The answer is that the backlash to season two had been building for months, thanks in part to some unconventional casting choices (hello, Vince Vaughn) and Pizzolatto’s response to the “stupid criticism” of season one’s underwritten female characters (‘Nic Pizzolatto Is a Schmuck and True Detective Will Suck Next Season’ declared one self-fulfilling Gawker headline, almost a full year out from episode one’s air date). The criticism was objectively true, but also sort of redundant: art is not obliged to represent anyone, and Pizzolatto should be able to tell the story he wants to tell without worrying whether his characters are ‘too white’ or ‘too male’. There is absolutely a need for greater diversity – not only of gender, but of race – in Hollywood, but it’s unfair to make True Detective a scapegoat for that, particularly when it was specifically about a culture of white, Southern masculinity and misogyny.

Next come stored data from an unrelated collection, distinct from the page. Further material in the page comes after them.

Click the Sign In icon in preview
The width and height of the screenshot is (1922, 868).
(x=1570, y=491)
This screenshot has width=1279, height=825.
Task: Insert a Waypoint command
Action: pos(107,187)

This season, however, is all about legacies – the lengths people go to in order to establish them, and the impossibility of escaping from their shadow: “We get the world we deserve,” as Ray Velcoro puts it. As themes go, it now appears horribly prophetic. Season two could never be its predecessor and it’s been unjustly criticised for that. But taken on its own terms, this is television as disorienting and intoxicating as a hit of aerosolised MDMA.